Study of structural transformation in TiO2 nanoparticles and its optical properties

Abstract

Pure and mixed phase TiO2 have been prepared by sol–gel method; calcinated at four different temperatures. The influence of calcination temperature on crystallite size, morphology, band gap and luminescence properties of resultant material have been investigated. Different trends were observed in the phase transformation, particle growth, shift in energy band gap and in luminescence with the change in tensile strain to compressive strain of the prepared TiO2 nanomaterial.

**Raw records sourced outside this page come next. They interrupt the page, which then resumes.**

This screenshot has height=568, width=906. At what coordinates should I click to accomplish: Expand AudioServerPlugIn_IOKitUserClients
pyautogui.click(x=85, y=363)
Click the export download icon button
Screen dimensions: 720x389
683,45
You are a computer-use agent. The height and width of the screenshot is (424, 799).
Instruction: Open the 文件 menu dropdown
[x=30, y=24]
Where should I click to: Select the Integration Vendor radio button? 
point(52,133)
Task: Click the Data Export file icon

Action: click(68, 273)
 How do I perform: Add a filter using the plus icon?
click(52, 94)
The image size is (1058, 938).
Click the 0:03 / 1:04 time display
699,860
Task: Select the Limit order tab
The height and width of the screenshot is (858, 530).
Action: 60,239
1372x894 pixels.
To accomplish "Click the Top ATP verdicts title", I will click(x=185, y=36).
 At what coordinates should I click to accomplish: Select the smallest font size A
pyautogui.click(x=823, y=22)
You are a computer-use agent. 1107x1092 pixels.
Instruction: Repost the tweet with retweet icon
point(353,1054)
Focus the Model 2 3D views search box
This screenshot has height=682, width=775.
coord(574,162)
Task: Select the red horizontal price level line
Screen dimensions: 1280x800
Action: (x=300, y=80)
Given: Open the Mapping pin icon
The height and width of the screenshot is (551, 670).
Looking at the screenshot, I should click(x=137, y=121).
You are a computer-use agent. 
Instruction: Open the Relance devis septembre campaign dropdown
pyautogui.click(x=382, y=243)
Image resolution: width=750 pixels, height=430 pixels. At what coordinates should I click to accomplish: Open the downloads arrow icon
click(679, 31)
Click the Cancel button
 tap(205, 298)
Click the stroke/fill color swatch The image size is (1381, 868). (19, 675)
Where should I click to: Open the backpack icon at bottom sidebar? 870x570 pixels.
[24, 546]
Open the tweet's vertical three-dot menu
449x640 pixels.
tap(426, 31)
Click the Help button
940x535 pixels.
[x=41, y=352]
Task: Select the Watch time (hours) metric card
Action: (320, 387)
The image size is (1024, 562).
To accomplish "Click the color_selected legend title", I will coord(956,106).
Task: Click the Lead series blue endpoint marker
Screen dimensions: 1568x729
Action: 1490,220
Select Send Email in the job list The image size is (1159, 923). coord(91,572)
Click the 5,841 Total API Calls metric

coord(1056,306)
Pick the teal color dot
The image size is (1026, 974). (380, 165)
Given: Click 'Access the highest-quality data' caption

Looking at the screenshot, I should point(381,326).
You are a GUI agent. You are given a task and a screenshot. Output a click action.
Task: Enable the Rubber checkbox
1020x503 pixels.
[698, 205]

X-ray diffraction (XRD) showed that prepared nanocrystals have pure anatase and anatase-rutile mixed structures. The prepared samples having crystallite size between 19nm to 68nm were observed at different calcination temperatures. Williamson-Hall plot results indicate the presence of tensile strain at 400, 500 and 600°C while compressive strain at 700°C. Scanning electron microscopy (SEM) shows that the particles are non-uniform. Ultraviolet-Visible spectroscopy (UV-Vis) is used to calculate the energy band gap of materials and it has been observed that the band gap decreases with increase in temperature. Fourier transform infrared spectroscopy (FTIR) describes local environment around TiO2 nanoparticles. Photoluminescence spectroscopy (PL) exhibits the change in PL intensity with phase change and different trends have been observed in emission edges.